Task details => Copy the records from the line with "What do you see at coordinates (838, 486)" up to and including the line with "close-window-button is located", substituting "timer-icon" for "clock-icon" and changing nothing else.

Input records =>
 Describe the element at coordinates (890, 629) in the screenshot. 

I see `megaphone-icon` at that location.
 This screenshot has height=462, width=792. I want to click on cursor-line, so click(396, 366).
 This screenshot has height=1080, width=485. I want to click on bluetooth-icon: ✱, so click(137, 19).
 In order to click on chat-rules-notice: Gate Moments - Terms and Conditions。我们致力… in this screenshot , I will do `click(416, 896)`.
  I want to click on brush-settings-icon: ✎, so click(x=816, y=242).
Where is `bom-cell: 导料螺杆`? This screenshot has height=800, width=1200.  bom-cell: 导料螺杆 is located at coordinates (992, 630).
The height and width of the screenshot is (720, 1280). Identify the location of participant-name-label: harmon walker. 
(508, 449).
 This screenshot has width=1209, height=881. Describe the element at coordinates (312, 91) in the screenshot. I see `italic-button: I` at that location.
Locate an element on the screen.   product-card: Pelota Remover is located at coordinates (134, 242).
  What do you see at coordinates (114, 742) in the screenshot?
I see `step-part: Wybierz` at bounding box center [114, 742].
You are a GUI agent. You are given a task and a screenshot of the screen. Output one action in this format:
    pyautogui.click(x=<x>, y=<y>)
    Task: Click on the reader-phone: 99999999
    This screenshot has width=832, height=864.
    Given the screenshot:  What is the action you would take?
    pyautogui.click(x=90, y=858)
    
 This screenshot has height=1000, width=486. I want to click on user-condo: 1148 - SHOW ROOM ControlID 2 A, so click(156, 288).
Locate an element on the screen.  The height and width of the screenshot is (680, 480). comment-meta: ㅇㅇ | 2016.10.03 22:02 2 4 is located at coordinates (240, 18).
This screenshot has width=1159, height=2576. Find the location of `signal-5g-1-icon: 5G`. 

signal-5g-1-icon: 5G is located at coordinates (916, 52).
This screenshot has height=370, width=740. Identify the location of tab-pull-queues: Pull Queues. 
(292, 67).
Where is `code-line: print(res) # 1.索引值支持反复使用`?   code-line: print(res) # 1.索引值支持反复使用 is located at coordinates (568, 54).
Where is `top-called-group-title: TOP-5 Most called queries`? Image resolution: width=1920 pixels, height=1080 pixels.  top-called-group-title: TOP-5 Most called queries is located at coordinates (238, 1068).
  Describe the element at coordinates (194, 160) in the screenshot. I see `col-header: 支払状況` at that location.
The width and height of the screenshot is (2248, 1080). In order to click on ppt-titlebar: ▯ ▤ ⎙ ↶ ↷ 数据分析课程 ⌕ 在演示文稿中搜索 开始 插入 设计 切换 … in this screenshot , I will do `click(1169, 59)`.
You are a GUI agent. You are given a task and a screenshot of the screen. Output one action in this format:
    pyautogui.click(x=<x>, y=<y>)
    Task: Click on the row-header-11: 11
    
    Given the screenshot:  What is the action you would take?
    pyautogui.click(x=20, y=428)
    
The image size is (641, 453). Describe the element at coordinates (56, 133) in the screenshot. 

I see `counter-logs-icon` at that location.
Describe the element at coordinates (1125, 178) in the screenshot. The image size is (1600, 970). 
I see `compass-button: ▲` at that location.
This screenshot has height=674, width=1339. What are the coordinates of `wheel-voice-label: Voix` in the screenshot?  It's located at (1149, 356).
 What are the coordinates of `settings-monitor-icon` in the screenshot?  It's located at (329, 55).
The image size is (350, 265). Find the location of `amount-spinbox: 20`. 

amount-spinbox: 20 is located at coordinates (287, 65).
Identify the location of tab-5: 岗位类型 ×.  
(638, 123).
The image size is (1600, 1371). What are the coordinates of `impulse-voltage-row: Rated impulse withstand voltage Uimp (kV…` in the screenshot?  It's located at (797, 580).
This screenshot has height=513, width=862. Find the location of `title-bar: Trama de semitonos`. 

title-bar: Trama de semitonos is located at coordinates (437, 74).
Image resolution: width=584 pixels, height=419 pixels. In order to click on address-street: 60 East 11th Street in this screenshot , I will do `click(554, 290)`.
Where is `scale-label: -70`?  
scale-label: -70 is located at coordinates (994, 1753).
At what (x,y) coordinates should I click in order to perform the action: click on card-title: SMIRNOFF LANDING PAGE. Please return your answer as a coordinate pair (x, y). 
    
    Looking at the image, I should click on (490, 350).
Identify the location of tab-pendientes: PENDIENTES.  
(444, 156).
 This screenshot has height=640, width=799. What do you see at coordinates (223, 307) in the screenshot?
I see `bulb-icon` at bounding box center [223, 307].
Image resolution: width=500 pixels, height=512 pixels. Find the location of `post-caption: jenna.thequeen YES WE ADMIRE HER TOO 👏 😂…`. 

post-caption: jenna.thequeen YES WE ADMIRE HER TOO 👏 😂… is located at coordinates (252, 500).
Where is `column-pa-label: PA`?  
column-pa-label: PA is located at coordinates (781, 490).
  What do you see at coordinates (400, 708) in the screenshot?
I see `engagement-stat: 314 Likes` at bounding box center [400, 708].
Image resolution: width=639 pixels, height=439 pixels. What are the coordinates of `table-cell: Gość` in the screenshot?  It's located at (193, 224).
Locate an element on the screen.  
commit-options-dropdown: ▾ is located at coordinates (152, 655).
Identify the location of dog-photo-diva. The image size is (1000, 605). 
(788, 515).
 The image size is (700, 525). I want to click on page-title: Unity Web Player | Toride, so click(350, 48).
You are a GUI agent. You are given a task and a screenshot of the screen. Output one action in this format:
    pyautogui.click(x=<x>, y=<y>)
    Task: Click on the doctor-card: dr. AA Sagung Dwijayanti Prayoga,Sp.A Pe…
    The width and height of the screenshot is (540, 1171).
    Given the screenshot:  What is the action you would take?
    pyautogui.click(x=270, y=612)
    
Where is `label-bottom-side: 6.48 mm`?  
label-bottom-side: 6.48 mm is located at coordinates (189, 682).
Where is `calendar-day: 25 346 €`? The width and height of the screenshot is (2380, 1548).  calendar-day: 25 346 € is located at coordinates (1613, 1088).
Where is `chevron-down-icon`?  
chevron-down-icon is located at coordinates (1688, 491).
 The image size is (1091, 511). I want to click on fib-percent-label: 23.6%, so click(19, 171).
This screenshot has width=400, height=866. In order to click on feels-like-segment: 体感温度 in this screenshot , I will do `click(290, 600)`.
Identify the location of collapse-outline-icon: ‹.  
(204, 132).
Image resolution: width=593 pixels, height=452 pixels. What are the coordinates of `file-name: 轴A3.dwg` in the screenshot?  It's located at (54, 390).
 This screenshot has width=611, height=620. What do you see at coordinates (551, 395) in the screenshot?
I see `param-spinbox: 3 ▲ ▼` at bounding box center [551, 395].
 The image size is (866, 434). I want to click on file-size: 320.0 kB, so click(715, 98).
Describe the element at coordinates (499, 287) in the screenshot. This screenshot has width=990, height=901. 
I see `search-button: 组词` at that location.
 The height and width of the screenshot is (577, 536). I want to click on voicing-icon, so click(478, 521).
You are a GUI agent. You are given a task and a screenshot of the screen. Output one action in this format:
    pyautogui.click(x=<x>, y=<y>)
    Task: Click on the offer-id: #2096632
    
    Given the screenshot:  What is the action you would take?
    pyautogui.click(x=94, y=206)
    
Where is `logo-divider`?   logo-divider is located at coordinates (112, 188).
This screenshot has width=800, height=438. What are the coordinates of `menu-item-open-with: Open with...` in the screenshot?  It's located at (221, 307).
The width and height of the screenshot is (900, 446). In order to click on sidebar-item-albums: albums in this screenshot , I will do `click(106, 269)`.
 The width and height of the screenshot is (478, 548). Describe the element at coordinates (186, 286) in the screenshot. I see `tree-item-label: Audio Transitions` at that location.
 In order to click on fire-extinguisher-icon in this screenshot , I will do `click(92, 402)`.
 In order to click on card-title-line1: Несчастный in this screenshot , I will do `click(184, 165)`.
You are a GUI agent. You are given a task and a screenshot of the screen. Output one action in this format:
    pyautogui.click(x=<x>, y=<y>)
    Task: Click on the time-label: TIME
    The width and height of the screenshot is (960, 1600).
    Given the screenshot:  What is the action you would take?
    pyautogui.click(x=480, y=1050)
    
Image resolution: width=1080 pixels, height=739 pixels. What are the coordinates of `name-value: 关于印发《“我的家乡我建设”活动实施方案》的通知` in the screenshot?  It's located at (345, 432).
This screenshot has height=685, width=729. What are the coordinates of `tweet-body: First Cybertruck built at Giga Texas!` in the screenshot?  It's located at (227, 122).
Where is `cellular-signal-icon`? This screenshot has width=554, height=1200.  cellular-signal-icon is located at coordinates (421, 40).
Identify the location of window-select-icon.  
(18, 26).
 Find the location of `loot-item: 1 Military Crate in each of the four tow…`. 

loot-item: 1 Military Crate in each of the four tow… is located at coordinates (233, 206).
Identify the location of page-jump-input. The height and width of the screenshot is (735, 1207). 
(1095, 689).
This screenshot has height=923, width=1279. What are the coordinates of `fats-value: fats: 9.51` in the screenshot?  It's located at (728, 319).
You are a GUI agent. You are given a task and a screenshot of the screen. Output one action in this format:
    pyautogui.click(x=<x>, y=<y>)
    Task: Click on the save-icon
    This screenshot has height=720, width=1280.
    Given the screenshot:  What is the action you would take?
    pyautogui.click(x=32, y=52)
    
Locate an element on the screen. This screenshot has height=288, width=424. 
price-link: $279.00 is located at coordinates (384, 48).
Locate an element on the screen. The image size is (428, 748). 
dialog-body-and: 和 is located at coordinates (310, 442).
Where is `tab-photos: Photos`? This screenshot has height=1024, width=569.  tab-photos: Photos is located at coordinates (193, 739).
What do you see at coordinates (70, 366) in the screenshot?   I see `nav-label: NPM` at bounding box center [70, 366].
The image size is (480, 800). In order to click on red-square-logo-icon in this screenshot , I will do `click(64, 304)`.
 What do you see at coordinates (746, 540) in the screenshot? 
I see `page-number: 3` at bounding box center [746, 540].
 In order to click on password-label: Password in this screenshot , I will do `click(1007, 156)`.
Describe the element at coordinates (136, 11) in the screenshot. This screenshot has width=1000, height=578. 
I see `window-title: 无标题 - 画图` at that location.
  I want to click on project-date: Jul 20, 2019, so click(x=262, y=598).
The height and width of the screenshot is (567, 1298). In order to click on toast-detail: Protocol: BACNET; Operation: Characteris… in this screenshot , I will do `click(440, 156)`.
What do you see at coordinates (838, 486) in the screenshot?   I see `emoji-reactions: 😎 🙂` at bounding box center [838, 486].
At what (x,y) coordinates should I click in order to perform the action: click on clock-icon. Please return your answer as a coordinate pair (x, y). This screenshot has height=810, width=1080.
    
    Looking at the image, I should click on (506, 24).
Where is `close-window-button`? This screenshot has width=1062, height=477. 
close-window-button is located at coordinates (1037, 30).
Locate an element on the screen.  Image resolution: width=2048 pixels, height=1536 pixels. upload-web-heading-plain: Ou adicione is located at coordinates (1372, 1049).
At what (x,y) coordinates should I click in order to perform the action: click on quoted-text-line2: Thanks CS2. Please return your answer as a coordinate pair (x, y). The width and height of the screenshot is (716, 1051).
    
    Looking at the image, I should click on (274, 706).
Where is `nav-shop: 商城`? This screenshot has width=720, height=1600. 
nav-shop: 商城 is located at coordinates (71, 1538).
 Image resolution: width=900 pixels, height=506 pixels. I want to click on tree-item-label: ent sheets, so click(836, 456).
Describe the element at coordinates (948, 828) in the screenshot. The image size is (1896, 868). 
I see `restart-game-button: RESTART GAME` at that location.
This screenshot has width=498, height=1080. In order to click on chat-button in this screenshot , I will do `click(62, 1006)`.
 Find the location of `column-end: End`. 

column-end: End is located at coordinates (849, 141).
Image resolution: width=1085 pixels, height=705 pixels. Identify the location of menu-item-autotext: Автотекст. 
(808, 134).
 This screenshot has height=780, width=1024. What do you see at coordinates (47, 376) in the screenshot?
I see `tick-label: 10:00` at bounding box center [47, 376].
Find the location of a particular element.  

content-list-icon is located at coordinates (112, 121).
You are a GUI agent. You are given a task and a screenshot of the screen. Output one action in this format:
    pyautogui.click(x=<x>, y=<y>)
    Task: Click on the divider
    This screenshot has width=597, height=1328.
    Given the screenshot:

Written answer =>
What do you see at coordinates (838, 486) in the screenshot?   I see `emoji-reactions: 😎 🙂` at bounding box center [838, 486].
At what (x,y) coordinates should I click in order to perform the action: click on timer-icon. Please return your answer as a coordinate pair (x, y). This screenshot has height=810, width=1080.
    
    Looking at the image, I should click on (506, 24).
Where is `close-window-button`? This screenshot has width=1062, height=477. 
close-window-button is located at coordinates (1037, 30).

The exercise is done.